MosaicFusion: Diffusion Models as Data Augmenters for Large Vocabulary Instance Segmentation

Published 22 Sep 2023 in cs.CV, cs.AI, and cs.LG | (2309.13042v2)

Abstract: We present MosaicFusion, a simple yet effective diffusion-based data augmentation approach for large vocabulary instance segmentation. Our method is training-free and does not rely on any label supervision. Two key designs enable us to employ an off-the-shelf text-to-image diffusion model as a useful dataset generator for object instances and mask annotations. First, we divide an image canvas into several regions and perform a single round of diffusion process to generate multiple instances simultaneously, conditioning on different text prompts. Second, we obtain corresponding instance masks by aggregating cross-attention maps associated with object prompts across layers and diffusion time steps, followed by simple thresholding and edge-aware refinement processing. Without bells and whistles, our MosaicFusion can produce a significant amount of synthetic labeled data for both rare and novel categories. Experimental results on the challenging LVIS long-tailed and open-vocabulary benchmarks demonstrate that MosaicFusion can significantly improve the performance of existing instance segmentation models, especially for rare and novel categories. Code: https://github.com/Jiahao000/MosaicFusion.

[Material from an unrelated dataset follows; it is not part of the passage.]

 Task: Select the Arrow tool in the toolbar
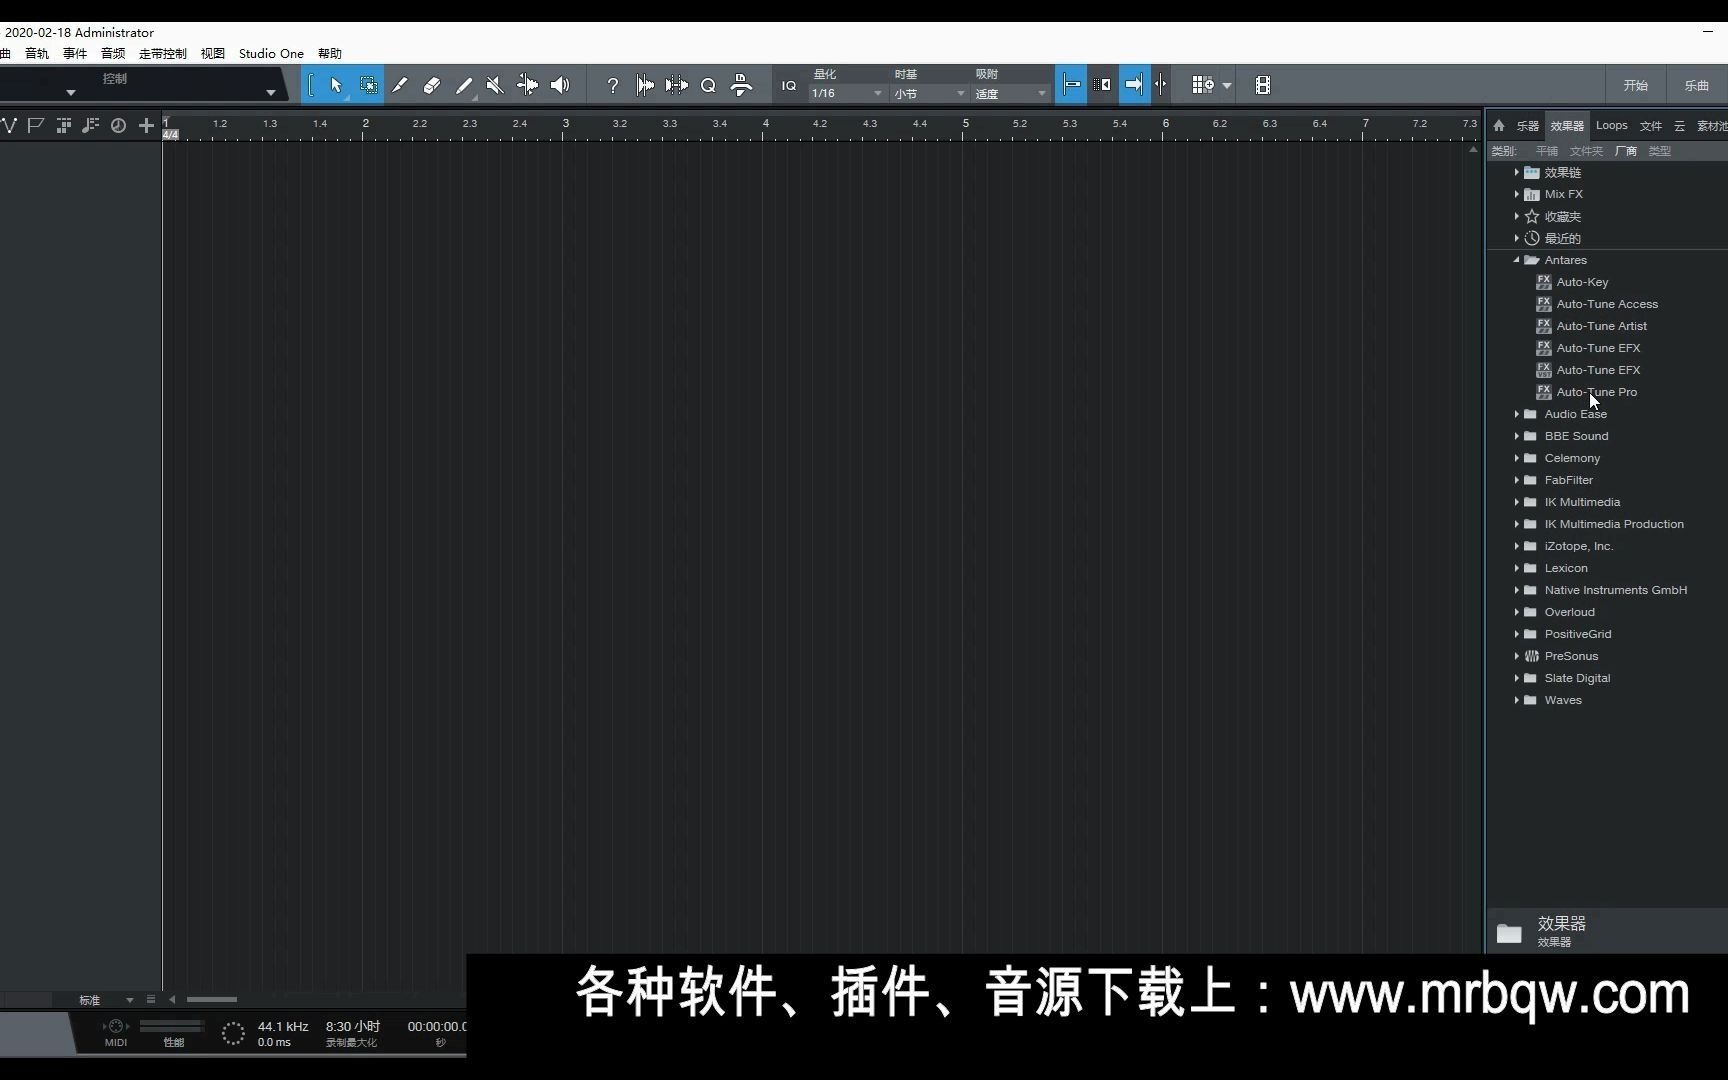(335, 85)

Abstract PDF Upgrade to Chat

Citations (29)

View on Semantic Scholar

Summary

The paper introduces MosaicFusion, a novel approach that uses diffusion models to synthesize multi-object images and extract accurate segmentation masks.
It leverages cross-attention maps and edge-aware filtering to delineate object boundaries without additional label supervision.
Experimental results on the LVIS dataset show up to a 5.6% improvement in mask AP for rare categories, underscoring its scalable data augmentation potential.

Analysis of "MosaicFusion: Diffusion Models as Data Augmenters for Large Vocabulary Instance Segmentation"

The paper presents a novel approach, MosaicFusion, which utilizes diffusion models for data augmentation in the context of large vocabulary instance segmentation. By leveraging an off-the-shelf text-to-image diffusion model, MosaicFusion aims to generate synthetic labeled datasets without additional training or label supervision, catering specifically to the challenges presented by long-tailed distributions and open-vocabulary tasks.

The approach hinges on two key innovations: image generation and mask generation. In brief, the image generation phase involves segmenting an image canvas into multiple regions, each assigned a specific text prompt to generate different object instances simultaneously through a shared noise prediction model. This division allows for the efficient synthesis of images containing multiple objects, effectively simulating real-world scenes. The mask generation phase employs cross-attention maps from the diffusion process to delineate object boundaries. The attention maps are aggregated across layers and time steps to create binary region masks, which are then refined using edge-aware filtering techniques such as Bilateral Solver.

The experimental results demonstrate the method's effectiveness across various baselines for instance segmentation, including Mask R-CNN and CenterNet2, showing significant performance improvements on the LVIS dataset, particularly in rare and novel categories. Notably, MosaicFusion achieves increases of up to 5.6% in mask AP for rare categories compared to the baseline models. Moreover, substantial gains were observed in open-vocabulary detection using F-VLM models, suggesting that MosaicFusion complements the representational power of pre-trained vision-LLMs like CLIP.

The methodology significantly reduces the hurdle of manual annotations in instance segmentation tasks, hence addressing a crucial bottleneck associated with scaling vocabulary size. By producing vast quantities of synthetic labeled data, MosaicFusion provides a scalable solution that could be instrumental in advancing the performance of vision models in diversified and real-world scenarios.

The paper's strong numerical results underscore the potential of leveraging generative modeling techniques for augmentative purposes in discriminative tasks. However, it also implicitly highlights the challenges of closing the domain gap between synthetic and real data, a limitation intrinsic to the state-of-the-art generative models employed. Future directions may include refining the fidelity of synthetic data and expanding the capabilities of diffusion models to capture even more complex scene semantics.

In conclusion, MosaicFusion represents a significant stride in data augmentation methodologies for instance segmentation. Its demonstration of simultaneous multi-object generation and direct mask extraction without auxiliary models marks a step towards more autonomous augmentation processes, which can substantially benefit a range of real-world applications in computer vision. The potential integration with more sophisticated diffusion models and broader adoption across segmentation tasks hold promise for future advancements in AI research and practice.